DEINE AUFGABE: Schreib den Teil der Einträge, der mit der Zeile beginnt, die „You are a GUI“ enthält, und mit dem Ende der Einträge schließt, samt den Anweisungen noch einmal ab. Erhöhe dabei jede Koordinate in den Antworten um 99 und lass die Bilder weg.

ÜBUNGSDATEN:
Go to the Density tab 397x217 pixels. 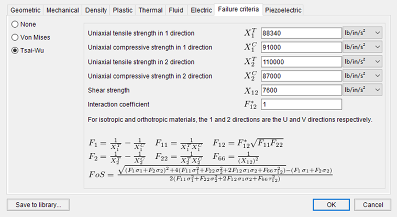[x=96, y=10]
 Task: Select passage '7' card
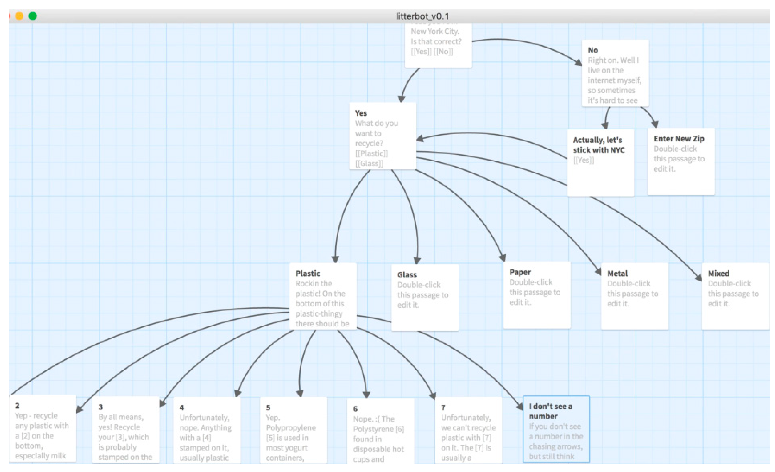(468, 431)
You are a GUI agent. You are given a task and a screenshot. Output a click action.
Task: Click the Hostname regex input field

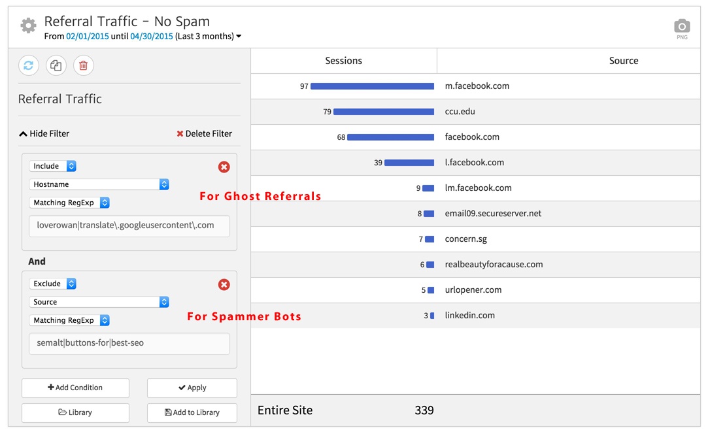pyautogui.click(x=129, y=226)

ERGEBNIS DER AUFGABE:
You are a GUI agent. You are given a task and a screenshot. Output a click action.
Task: Click the Hostname regex input field

pyautogui.click(x=228, y=325)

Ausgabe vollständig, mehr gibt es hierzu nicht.